Hacía un día precioso, la mar era un espejo que reflejaba violentamente los rayos del sol, apenas soplaba un poniente suave, pero lo suficiente para que el génova se hinchara y permitiera a mi barco rozar el agua, con cuidado de no hacerle daño, con cuidado de no quebrar esa perfección azul. Me acerqué a la costa, a una pequeña cala, que según la carta náutica tenía la profundidad suficiente como para poder fondear. Aún hay lugares a los que únicamente se puede acceder desde el mar, evitando de esta manera aglomeraciones. Gente que transforma lugares mágicos en un infierno de toallas y sombrillas.
Mientras la proa se dirigía hacia ese lugar, en mi barco sonaba “Soulería”, el último Cd de Pitingo. Estaba ensimismado observando la playa, el bosque mediterráneo que llegaba hasta la misma arena cuando sonó el móvil. Era mi amigo (el que tiene el blog “caminando hacia itaca”) justo acababa de salir de la sesión del psicólogo y me llamaba para decirme cómo le había ido la sesión. Me dijo que le habían rebajado la medicación, en lugar de tres pastillas ahora sólo debía tomar dos. También me dijo que le había propuesto al psicólogo empezar a trabajar. La verdad es que mi amigo tiene una profesión, o vocación, un tanto “especial” (por calificarlo de alguna manera); ante la propuesta de incorporarse al trabajo el psicólogo le dijo que no, que le veía aún con “hilvanes”, capaz de romperse en cualquier momento, así que lo mejor, según él, era esperar a que pasara el verano. Eso, me dijo, mi amigo le desanimó pero, entendió la respuesta del profesional. Paciencia – le respondí yo. Al tiempo que le deseaba lo mejor.

DATOS DEL EJERCICIO →

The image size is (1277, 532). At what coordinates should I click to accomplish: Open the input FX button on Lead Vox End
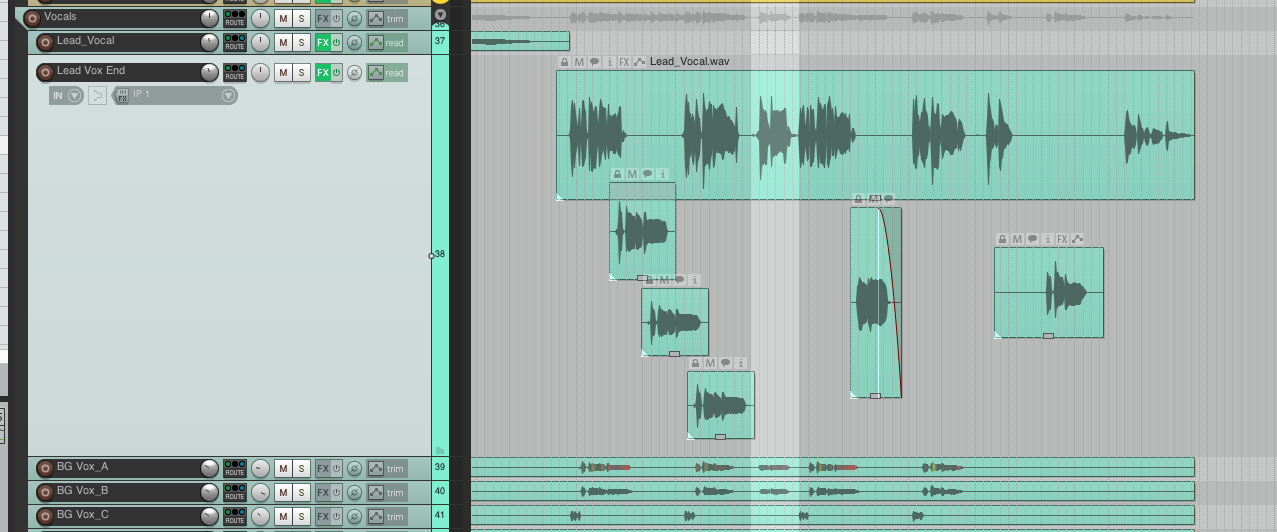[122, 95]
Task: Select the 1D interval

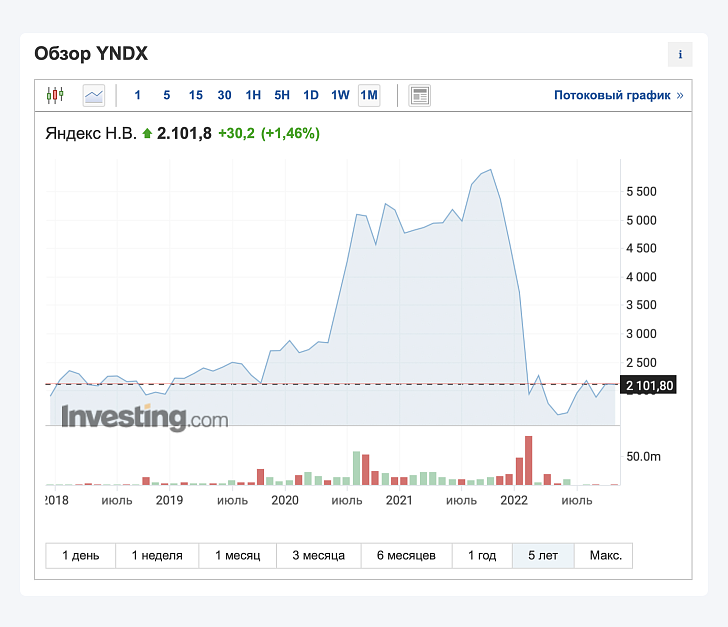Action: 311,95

INSTRUCCIÓN DE TRABAJO → ¿Puedes reproducir sin cambios el fragmento del relato de la navegación que empieza en "Hacía un día" y termina en "toallas y sombrillas."? El listado no tiene ningún papel en esto.

TU RESPUESTA →
Hacía un día precioso, la mar era un espejo que reflejaba violentamente los rayos del sol, apenas soplaba un poniente suave, pero lo suficiente para que el génova se hinchara y permitiera a mi barco rozar el agua, con cuidado de no hacerle daño, con cuidado de no quebrar esa perfección azul. Me acerqué a la costa, a una pequeña cala, que según la carta náutica tenía la profundidad suficiente como para poder fondear. Aún hay lugares a los que únicamente se puede acceder desde el mar, evitando de esta manera aglomeraciones. Gente que transforma lugares mágicos en un infierno de toallas y sombrillas.